Das IRCAM hat mich zu diesem Aufenthalt eingeladen, nachdem ich bereits mit einigen seiner Forscher, insbesondere Jean Bresson, zusammengearbeitet habe. Bei unserer Zusammenarbeit geht es um die Entwicklung und Erprobung verschiedener Techniken des modernen maschinellen Lernens, die für kreative Arbeitsabläufe, insbesondere für die von Komponist:innen, nützlich sein können.
Was ist der Hintergrund für Ihr Engagement bei diesen Projekten/Aufenthalten und was ist Ihre Intention?
Seit Beginn meiner Arbeit als Komponist erforsche ich die zeitgenössischen Entwicklungen der Computertechnologie auf künstlerische Weise. Die aktuelle Residenz ist Teil dieser kontinuierlichen Suche nach künstlerischen Potenzialen in der Technologie des täglichen Lebens.
Wie lange, warum und wie setzen Sie KI ein?Seit der Begriff in den 1950er Jahren weit verbreitet wurde, ist KI in der kreativen Arbeit und in der zeitgenössischen Kompositionsarbeit von mir und anderen immer wieder in Gebrauch gewesen. Ich begann mit der Erforschung von KI-Techniken während meines Studiums der Musikwissenschaft um 1990, um neue und potenziell sinnvollere Wege zur Darstellung fremder Musiktraditionen zu erkunden, die selten gut in westliche Musikkonzepte oder Notationsweisen passen. Diese Arbeit setzte sich bald in eine kreative Richtung fort, indem ich dieselben Techniken in meiner eigenen Kompositionsarbeit einsetzte.
Welchen Vorteil bietet der Einsatz von KI für Ihre Stücke und warum war er für die Entwicklung Ihrer Stücke unerlässlich?An sich kann man nicht sagen, dass KI einen generellen Vorteil gegenüber anderen Ansätzen in meiner eigenen Kompositionsarbeit bietet. Sie bringt andere Möglichkeiten, andere Potentiale, andere Fragen, neue Probleme mit sich – Dinge, die sehr wertvoll sind, um sie auf der Suche nach neuen und relevanten künstlerischen Ausdrucksformen zu erforschen.

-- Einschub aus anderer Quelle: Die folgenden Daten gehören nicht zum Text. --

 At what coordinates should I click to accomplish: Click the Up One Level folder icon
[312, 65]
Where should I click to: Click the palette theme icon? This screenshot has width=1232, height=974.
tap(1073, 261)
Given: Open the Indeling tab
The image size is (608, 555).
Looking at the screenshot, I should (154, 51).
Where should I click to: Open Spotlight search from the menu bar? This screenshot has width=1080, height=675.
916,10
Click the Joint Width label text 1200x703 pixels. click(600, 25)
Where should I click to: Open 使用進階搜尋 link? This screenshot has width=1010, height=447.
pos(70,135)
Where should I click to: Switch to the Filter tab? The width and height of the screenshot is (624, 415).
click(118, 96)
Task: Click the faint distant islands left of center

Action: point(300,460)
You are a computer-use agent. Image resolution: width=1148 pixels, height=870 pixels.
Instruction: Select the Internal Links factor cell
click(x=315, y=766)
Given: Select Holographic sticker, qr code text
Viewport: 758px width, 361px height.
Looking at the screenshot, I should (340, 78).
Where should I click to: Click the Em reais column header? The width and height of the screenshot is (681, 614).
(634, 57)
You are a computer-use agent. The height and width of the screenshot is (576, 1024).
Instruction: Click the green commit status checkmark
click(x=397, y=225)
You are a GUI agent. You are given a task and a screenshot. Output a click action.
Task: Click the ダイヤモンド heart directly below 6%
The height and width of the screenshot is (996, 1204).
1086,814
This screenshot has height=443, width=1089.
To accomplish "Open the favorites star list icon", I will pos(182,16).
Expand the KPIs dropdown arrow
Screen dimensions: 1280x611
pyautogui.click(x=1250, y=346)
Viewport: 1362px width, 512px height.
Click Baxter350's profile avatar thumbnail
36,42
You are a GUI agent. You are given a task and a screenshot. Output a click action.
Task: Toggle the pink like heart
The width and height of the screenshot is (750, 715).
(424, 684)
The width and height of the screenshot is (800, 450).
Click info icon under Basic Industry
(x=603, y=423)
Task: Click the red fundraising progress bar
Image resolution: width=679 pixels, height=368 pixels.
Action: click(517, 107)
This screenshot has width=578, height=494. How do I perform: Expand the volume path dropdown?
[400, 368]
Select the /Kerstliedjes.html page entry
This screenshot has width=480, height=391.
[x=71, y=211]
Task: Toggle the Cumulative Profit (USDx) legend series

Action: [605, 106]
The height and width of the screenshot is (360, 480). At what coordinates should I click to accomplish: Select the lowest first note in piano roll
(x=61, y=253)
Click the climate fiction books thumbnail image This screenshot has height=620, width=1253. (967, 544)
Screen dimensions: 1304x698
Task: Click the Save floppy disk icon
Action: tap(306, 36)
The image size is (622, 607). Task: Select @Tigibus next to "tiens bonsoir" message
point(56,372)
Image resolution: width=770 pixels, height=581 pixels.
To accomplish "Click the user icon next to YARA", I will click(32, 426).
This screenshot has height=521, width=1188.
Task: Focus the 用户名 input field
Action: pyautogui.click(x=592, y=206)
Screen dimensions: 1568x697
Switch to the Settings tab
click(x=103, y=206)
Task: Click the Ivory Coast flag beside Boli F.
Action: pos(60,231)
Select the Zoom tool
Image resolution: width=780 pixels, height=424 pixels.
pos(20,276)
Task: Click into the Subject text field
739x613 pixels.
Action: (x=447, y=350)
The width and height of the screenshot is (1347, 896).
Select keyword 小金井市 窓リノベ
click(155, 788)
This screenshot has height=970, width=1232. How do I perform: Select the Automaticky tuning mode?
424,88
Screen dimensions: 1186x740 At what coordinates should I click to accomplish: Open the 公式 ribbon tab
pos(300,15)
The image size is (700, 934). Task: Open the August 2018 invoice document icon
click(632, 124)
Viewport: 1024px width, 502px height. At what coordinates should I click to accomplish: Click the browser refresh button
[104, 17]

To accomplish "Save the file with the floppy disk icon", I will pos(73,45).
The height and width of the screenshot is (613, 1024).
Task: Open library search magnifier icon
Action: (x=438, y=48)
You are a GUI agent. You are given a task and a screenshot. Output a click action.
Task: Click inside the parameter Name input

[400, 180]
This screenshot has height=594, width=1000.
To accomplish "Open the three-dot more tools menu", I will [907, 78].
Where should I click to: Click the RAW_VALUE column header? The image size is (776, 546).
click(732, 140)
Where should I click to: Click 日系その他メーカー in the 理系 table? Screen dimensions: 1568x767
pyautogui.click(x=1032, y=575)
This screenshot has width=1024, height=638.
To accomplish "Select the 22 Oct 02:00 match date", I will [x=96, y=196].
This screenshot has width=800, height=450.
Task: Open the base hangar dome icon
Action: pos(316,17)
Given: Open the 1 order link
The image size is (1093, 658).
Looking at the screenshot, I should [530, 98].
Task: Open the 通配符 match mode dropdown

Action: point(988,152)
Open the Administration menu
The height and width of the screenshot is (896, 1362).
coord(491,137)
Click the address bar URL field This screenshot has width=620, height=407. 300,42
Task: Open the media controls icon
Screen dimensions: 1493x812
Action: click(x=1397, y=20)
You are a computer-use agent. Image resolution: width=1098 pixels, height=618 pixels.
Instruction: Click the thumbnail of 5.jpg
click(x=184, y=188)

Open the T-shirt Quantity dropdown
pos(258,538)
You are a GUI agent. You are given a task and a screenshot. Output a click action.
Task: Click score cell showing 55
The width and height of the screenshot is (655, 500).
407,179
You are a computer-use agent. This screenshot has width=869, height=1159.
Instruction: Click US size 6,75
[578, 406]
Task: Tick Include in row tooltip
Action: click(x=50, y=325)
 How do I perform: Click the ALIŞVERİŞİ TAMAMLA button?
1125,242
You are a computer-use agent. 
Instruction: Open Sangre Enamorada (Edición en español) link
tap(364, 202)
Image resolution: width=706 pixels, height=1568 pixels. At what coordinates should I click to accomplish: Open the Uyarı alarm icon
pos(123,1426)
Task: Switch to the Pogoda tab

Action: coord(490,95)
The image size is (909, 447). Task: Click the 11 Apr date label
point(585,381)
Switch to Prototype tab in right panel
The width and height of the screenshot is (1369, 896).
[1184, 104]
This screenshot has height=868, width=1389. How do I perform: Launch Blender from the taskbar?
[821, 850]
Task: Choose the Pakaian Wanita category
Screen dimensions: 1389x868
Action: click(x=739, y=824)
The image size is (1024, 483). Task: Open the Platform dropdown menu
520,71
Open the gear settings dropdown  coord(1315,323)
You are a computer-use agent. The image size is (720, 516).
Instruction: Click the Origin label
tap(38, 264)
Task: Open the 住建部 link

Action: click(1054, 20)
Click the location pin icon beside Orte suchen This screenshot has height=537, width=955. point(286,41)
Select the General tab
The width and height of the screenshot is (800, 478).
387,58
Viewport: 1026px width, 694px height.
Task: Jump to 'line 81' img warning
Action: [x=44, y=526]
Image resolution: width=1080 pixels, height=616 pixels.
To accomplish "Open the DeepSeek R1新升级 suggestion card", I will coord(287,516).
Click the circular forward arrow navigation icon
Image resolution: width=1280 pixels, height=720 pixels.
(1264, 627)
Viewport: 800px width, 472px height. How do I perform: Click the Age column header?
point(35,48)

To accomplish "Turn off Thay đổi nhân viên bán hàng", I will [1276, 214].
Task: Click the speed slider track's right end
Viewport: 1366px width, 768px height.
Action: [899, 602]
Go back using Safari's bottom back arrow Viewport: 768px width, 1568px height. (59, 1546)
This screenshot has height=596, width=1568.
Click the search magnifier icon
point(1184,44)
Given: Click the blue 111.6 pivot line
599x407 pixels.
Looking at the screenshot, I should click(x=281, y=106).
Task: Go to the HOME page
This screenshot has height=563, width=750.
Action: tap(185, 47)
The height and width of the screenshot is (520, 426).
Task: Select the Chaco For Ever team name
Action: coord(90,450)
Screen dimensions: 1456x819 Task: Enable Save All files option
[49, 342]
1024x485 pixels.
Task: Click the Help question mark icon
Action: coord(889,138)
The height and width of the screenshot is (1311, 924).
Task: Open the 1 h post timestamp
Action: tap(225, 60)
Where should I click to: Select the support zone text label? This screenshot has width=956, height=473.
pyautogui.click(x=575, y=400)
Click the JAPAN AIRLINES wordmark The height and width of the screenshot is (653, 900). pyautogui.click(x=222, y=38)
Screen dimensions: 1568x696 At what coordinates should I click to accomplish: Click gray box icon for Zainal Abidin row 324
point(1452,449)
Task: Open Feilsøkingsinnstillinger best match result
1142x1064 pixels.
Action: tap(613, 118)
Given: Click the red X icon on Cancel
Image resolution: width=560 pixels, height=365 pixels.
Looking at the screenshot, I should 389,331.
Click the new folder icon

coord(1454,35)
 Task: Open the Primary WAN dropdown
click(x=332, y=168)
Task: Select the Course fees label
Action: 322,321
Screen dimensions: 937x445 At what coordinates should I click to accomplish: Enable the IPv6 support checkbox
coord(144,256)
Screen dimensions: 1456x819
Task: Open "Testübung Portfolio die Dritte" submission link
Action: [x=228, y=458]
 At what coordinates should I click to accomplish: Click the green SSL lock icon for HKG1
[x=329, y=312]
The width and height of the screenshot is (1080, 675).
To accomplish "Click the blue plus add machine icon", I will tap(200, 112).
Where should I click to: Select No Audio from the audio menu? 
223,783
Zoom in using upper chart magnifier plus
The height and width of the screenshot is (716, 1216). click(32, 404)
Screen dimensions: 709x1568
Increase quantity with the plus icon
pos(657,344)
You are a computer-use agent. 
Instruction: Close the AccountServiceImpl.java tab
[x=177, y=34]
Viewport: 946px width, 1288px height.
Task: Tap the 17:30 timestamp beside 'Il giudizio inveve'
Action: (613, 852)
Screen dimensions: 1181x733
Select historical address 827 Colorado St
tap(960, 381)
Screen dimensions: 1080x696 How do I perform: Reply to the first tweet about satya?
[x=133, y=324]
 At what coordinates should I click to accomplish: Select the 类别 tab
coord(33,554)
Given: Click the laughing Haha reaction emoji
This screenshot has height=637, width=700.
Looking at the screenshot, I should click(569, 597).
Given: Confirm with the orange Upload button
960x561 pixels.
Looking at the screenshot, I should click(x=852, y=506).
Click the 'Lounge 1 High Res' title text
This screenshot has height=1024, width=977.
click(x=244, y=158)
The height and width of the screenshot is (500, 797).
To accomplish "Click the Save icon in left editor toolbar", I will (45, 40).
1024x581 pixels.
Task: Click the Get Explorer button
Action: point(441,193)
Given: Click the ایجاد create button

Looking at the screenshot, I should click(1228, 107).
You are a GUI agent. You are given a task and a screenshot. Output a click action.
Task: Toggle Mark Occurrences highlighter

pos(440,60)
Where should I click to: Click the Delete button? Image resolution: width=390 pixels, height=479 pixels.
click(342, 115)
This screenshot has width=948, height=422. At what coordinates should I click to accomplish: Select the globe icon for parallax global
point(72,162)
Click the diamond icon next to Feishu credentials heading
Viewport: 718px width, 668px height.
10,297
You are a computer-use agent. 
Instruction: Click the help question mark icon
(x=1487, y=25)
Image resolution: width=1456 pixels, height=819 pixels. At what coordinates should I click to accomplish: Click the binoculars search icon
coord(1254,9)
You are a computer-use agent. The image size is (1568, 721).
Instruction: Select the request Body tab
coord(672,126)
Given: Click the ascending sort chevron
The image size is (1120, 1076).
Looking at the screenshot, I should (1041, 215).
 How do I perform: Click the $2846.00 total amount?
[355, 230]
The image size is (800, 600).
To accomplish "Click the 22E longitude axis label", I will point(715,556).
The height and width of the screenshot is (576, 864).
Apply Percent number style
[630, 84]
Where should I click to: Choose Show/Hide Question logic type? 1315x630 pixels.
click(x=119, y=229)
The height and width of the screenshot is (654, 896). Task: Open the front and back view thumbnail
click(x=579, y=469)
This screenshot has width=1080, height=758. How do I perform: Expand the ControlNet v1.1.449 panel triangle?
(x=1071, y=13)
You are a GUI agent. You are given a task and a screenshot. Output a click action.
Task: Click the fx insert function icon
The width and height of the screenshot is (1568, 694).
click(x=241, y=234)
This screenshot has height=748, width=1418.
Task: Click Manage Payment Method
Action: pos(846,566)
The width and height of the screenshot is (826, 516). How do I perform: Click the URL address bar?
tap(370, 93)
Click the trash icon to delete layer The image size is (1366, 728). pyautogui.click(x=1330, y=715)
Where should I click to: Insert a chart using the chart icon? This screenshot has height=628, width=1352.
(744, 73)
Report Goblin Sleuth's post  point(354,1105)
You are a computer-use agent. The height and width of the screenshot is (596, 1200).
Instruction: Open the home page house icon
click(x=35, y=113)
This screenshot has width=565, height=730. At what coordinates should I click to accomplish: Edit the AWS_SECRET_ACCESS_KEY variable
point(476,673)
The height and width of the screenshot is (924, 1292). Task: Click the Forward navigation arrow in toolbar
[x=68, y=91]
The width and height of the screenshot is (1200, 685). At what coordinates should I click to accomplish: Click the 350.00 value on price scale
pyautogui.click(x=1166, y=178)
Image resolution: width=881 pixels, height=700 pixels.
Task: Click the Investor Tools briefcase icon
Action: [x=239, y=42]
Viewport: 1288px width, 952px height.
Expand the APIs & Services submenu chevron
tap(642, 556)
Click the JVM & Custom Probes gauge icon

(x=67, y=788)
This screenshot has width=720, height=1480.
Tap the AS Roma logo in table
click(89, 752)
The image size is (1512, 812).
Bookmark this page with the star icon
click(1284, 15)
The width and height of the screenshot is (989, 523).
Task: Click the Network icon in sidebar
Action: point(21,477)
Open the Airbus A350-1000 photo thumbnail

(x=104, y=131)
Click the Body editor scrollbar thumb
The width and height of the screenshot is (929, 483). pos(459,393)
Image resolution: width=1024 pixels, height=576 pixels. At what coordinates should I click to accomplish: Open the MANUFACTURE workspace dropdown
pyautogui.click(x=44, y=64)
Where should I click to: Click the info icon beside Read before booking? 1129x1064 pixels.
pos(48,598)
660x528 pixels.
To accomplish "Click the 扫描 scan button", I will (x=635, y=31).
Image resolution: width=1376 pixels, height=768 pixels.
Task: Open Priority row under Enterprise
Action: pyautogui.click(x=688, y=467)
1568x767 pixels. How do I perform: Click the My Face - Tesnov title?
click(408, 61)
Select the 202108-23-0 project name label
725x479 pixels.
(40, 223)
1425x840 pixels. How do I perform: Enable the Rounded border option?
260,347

Ich sehe mindestens 2 unmittelbare Potentiale durch den Einsatz moderner KI:
• die Möglichkeit, kontrolliert mit komplexeren Daten zu arbeiten
• Viele der beteiligten Algorithmen und Techniken sind – für eine Person mit einem normalen Kompositionshintergrund wie mich – nur schwer vollständig zu begreifen. An sich ist dies eine interessante Möglichkeit, als Künstler:in voranzukommen und hoffentlich Kunst zu machen, die in der heutigen Gesellschaft relevant ist. -
Im Gespräch mit Aaron Einbond
Wie ist Ihr Projekt zustande gekommen?
Das Projekt entstand aus einem STARTS-Aufenthalt, den ich 2019 - 2020 am IRCAM absolvierte und bei dem ich mit den Forschern Jean Bresson, Diemo Schwarz und Thibaut Carpentier an einem neuartigen Ansatz zur interaktiven Klangverräumlichung unter Verwendung von HOA-Techniken (Higher Order Ambisonic) und künstlicher Intelligenz (KI) auf der Grundlage der Strahlungsmuster akustischer Instrumente arbeitete. Das künstlerische Ergebnis war eine neue Komposition »Cosmologies« für Klavier und 3D-Elektronik, die vom IRCAM im Centre Pompidou mit dem Solisten Alvise Sinivia produziert wurde. Nach der Fertigstellung dieses Werks sah ich das Potenzial, es um zwei weitere modulare Sätze zu erweitern, die sich der dreidimensionalen Elektronik im ZKM_Kubus in zwei komplementären Medien nähern, die zusammen oder getrennt präsentiert werden können: eine interaktive Klanginstallation, in der sich das Publikum frei bewegen kann, um die 3D-Elektronik zu erkunden und eine feststehende elektroakustische Komposition, die das Publikum inmitten des Mikrokosmos des Klavierinnenraums platziert, der überlebensgroß ist und den Kubus ausfüllt.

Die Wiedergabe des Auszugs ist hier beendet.